A worse forecast, compared to 2009
The EU economy is expected to shrink by 7.5% through this year, which is far worse than the results of the 2009 economic crisis, which led to a contraction of around 4.5%.
According to the forecast issued today, the economy in the EU “will experience a recession of historic proportions this year”, following weeks of economic shutdowns, but also social restrictions, caused by the COVID-19 pandemic.
European Commissioner for the Economy Paolo Gentiloni believes that the entire set of measures taken across the continent, combined with people’s fears of being infected, managed to loop off almost a third of the continent’s economic activity “practically overnight”.
EU to start recovering until 2021
Comparing the current situation with last fall’s forecast, a turnaround of 9 percent can be observed. Yes, a rebound should happen next year, but this doesn’t mean that Europe will be able to recover quickly.
“In 2021 we expect a rebound of 6.1% in the EU and 6.3% in the euro area – not enough to fully make up for this year’s loss,” Paolo Gentiloni said during the release of the forecast.
The report focuses on some of the hard-hit countries, like Italy, Spain, or France, as each of them registered gross domestic product metric drops of more than 8% this year.
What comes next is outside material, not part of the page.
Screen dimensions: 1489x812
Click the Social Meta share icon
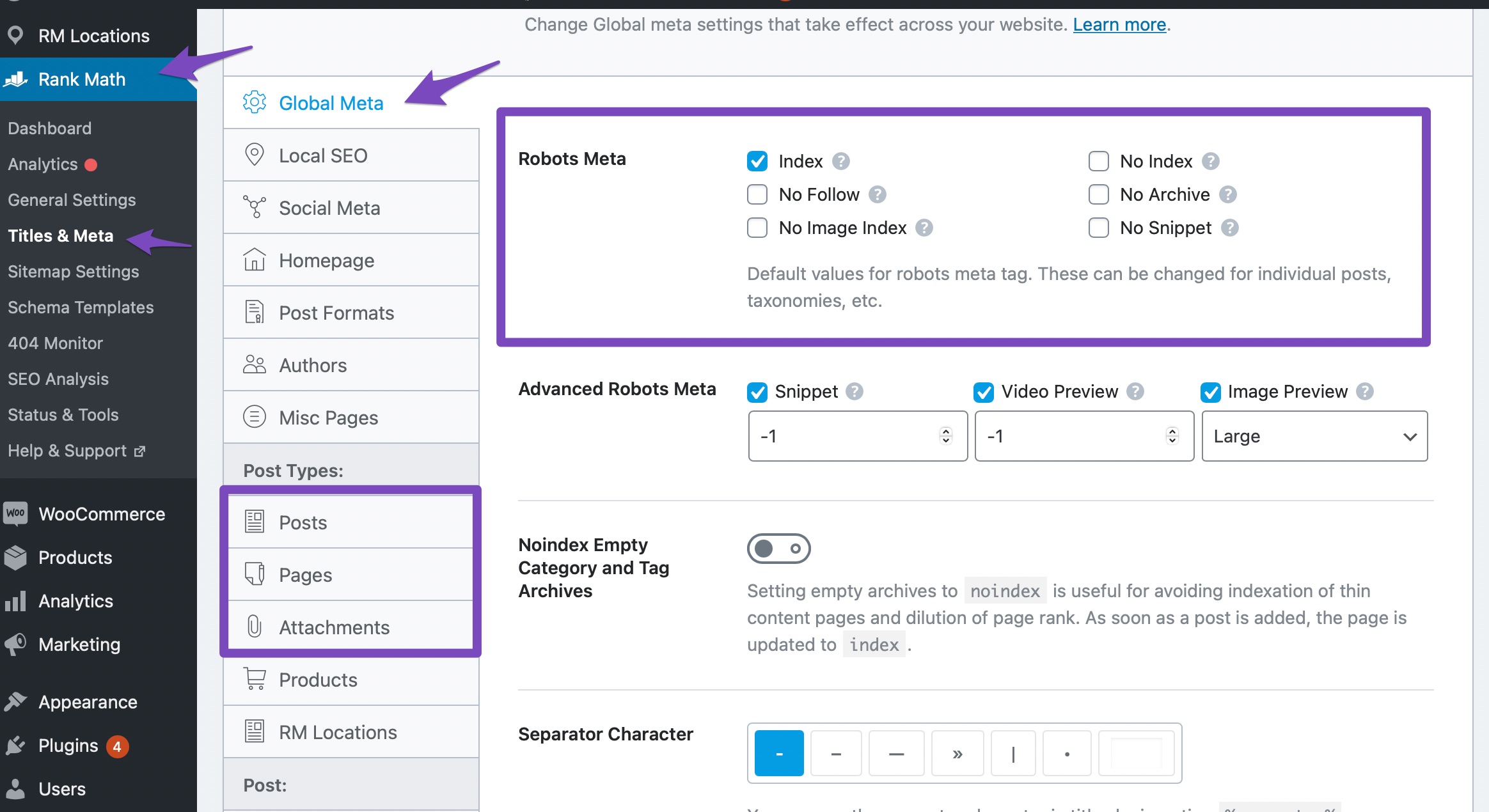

Germany, a country otherwise praised for the way it managed the coronavirus crisis, was affected as well, with a GDP expected to shrink by 6.5% this year.
Finally, the forecast predicts less severe drops for countries with smaller economies, like Poland or Austria, the impact of the pandemic will, most likely, have a greater impact on the EU’s economy than the Great Recession, which was started by a financial crisis.